NoSQL
Column-Family Databases
Netflix sends you a personalised recommendation every time you open the app. Behind that recommendation is a system that has processed billions of watch history events — every play, pause, skip, and rating — across 238 million subscribers. That data lives in a column-family database. Processing it row by row like SQL would take hours. Column-family storage reads only the columns it needs, skipping terabytes of irrelevant data. The result: recommendations computed in seconds, not hours. This lesson explains exactly how that works.
Row Storage vs Column Storage — The Physical Difference
This is the most important concept in this lesson. It's not just a software difference — it's a physical difference in how bytes are laid out on disk. That physical layout determines everything: which queries are fast, which are slow, and why column-family databases exist at all.
Imagine 4 users in a database — same data, two different physical layouts on disk:
❌ Row storage (SQL) — data on disk:
[Ali | ali@x.com | 28 | London]
-- All columns for Row 2 together:
[Sara | s@x.com | 34 | Paris]
-- All columns for Row 3 together:
[James | j@x.com | 22 | Tokyo]
-- All columns for Row 4 together:
[Lin | l@x.com | 41 | Berlin]
Query: average age of all users.
Must read: ALL 4 rows × ALL 4 columns = 16 values read to get 4 ages.
✅ Column storage — data on disk:
[Ali | Sara | James | Lin]
-- email column stored together:
[ali@x.com | s@x.com | j@x.com | l@x.com]
-- age column stored together:
[28 | 34 | 22 | 41]
-- city column stored together:
[London | Paris | Tokyo | Berlin]
Query: average age of all users.
Must read: ONLY the age column = 4 values read. Skip 12 values entirely.
At 1 billion rows with 100 columns: column storage reads 1 column (10GB) to compute an average. Row storage reads all 100 columns (1TB) to get the same result. That is the difference between a 2-second query and a 3-minute query.
What "Column-Family" Actually Means
The term "column-family database" is slightly misleading. These databases do not just store data by column — they store data in groups of related columns called column families. Each column family is stored separately on disk. Columns within a family are always read together.
Column Family 1 — "profile"
user_002: name=Sara, email=s@x.com
user_003: name=James
-- user_003 has no email — no NULL stored
Stored together on disk. All profile reads are a single sequential I/O operation.
Column Family 2 — "activity"
user_002: last_login=2024-01-14
user_003: last_login=2024-01-15, clicks=89
Stored separately from profile. Activity reports never need to touch the profile column family.

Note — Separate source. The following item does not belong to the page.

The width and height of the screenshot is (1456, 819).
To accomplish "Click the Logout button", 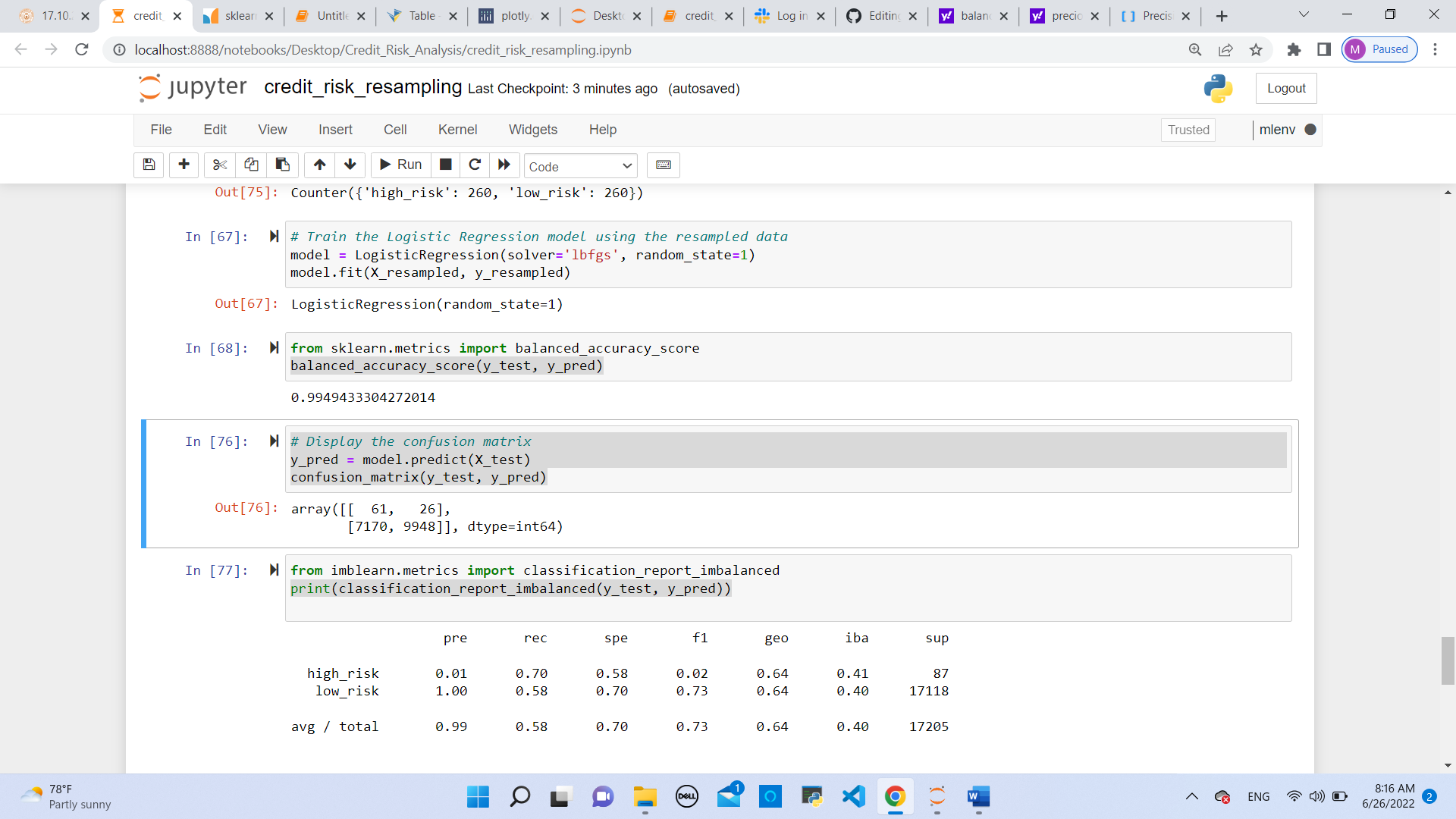I will pos(1286,88).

The Write Path — LSM-Tree Architecture
Column-family databases use an LSM-tree (Log-Structured Merge-tree) write path. This is the architectural reason they achieve millions of writes per second. Here is how it works step by step:
Write arrives — Commit Log (disk)
Every write is first appended to the commit log — a sequential file on disk. Sequential append is the fastest possible disk operation. This provides durability: if the server crashes, the commit log is replayed on restart and no data is lost.
Write goes to Memtable (RAM)
Simultaneously, the write is stored in an in-memory sorted tree (the memtable). The client receives a success response immediately — no waiting for disk. This is why writes feel instant: they are confirmed the moment RAM is updated.

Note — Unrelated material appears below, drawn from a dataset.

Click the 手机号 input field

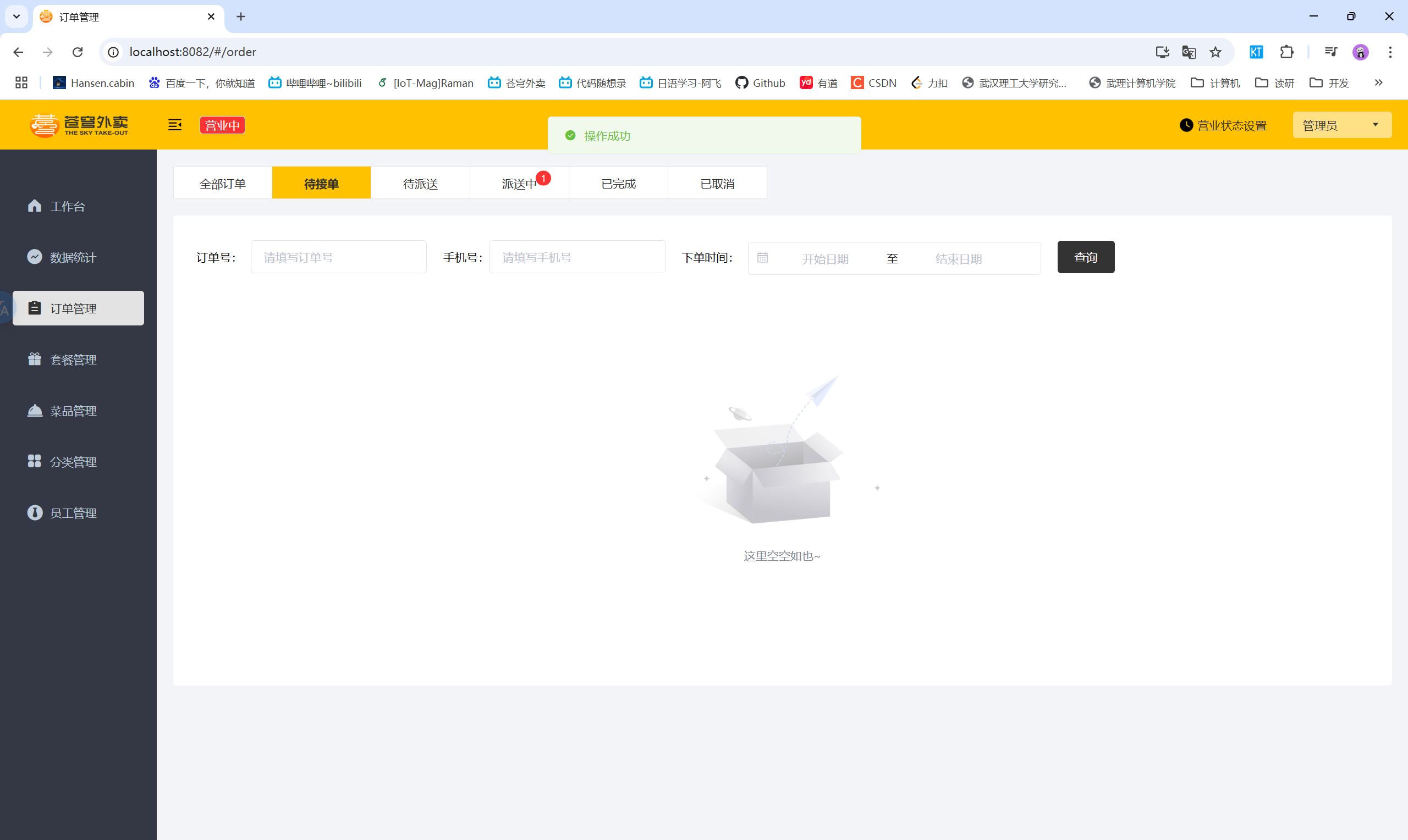pyautogui.click(x=577, y=257)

Memtable fills — Flush to SSTable (disk)
When the memtable reaches its size threshold (typically 64MB to 256MB), it is flushed to an immutable SSTable (Sorted String Table) file on disk. SSTables are never modified — new writes always create new SSTables. This eliminates random I/O entirely.
Background compaction merges SSTables
Over time, multiple small SSTables accumulate. A background compaction process merges them into fewer larger SSTables — removing deleted rows and duplicates. Reads become faster as fewer files need to be checked per query.

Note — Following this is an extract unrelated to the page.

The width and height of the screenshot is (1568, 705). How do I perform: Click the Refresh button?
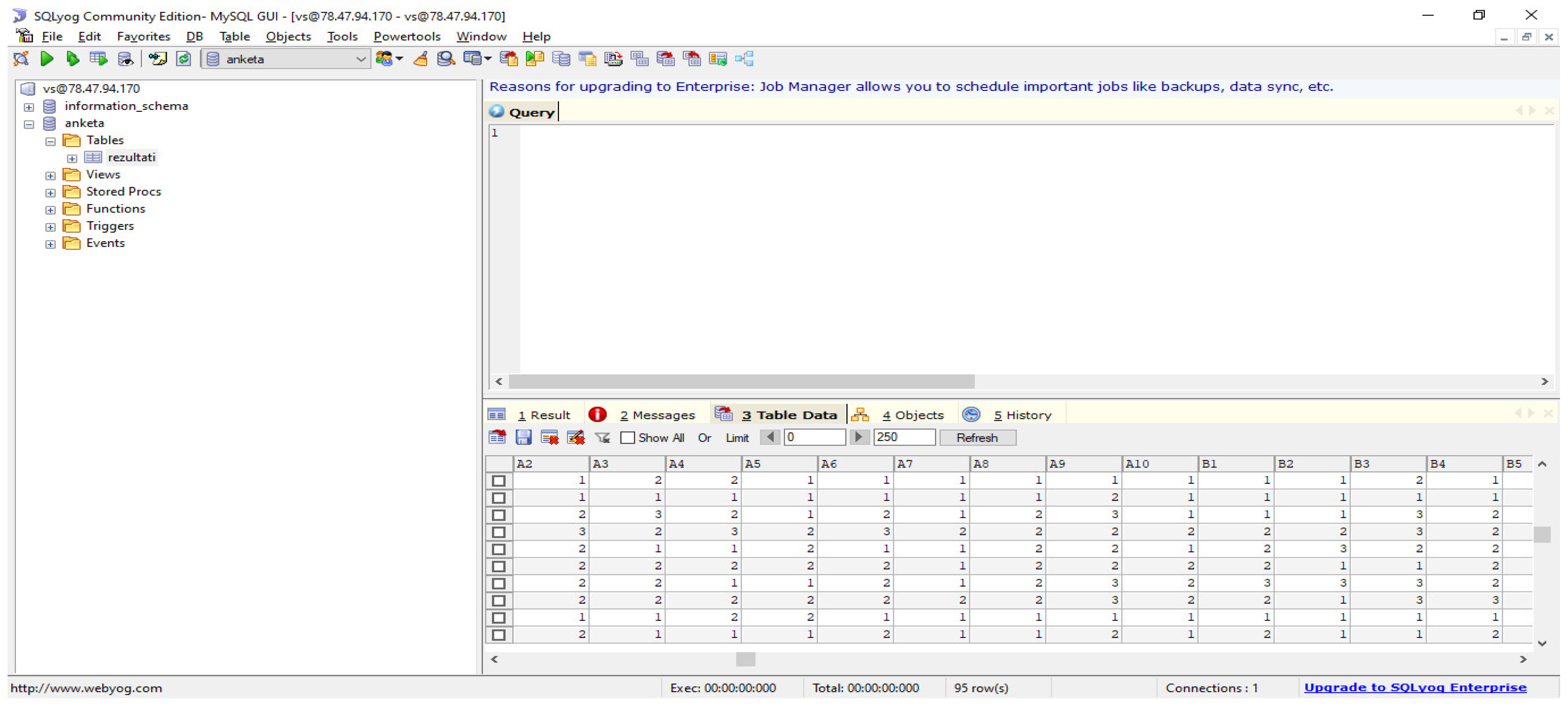[976, 437]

The Read Path — Memtable + Bloom Filters + SSTables
Reads in column-family databases are more complex than writes. The database must check multiple places before returning a result:
Check Memtable
Most recent writes live here. If found — return immediately. RAM access is around 100ns.
Check Bloom Filter
Probabilistic structure per SSTable. "Definitely not here" skips that file entirely. Eliminates most SSTable reads.
Read SSTables
Check remaining SSTable files newest-first. Row cache can short-circuit this for hot data.
Hands-on — Building a SaaS Analytics Table
The scenario: You are building a real-time analytics dashboard for a SaaS platform. Every user action generates an event. You need to query events by user for the last 30 days. Here is the full table definition and working queries:
-- Create keyspace and event table
CREATE KEYSPACE saas_analytics
WITH replication = {'class':'SimpleStrategy','replication_factor':3};
USE saas_analytics;
CREATE TABLE user_events (
user_id TEXT,
event_time TIMESTAMP,
event_type TEXT,
properties MAP, -- flexible key-value for event metadata
PRIMARY KEY (user_id, event_time)
) WITH CLUSTERING ORDER BY (event_time DESC)
AND default_time_to_live = 2592000; -- auto-delete after 30 days
MAP<TEXT, TEXT> properties
A map column type stores key-value pairs inside a single column. A page_view event stores {"{"}"url": "/pricing", "time_on_page": "42s"{"}"}. A purchase event stores {"{"}"product_id": "p_44", "amount": "49.99"{"}"}. Different event types carry different properties with zero schema changes.
default_time_to_live = 2592000
Every row in this table auto-expires after 30 days (2,592,000 seconds). Analytics events older than 30 days are automatically garbage-collected by Cassandra. No application-level cleanup, no scheduled jobs, no unbounded table growth.
from cassandra.cluster import Cluster
from datetime import datetime, timedelta
session = Cluster(['node1', 'node2']).connect('saas_analytics')
# Insert a page view event
session.execute("""
INSERT INTO user_events (user_id, event_time, event_type, properties)
VALUES (%s, %s, %s, %s)
""", ('user_4421', datetime.now(), 'page_view',
{'url': '/pricing', 'time_on_page': '42s'}))
{'url': '/pricing', 'time_on_page': '42s'} passed as a Python dict, stored as a Cassandra MAP. Each event type carries different key-value pairs inside this one column. The table schema never changes — the MAP absorbs any new event properties naturally.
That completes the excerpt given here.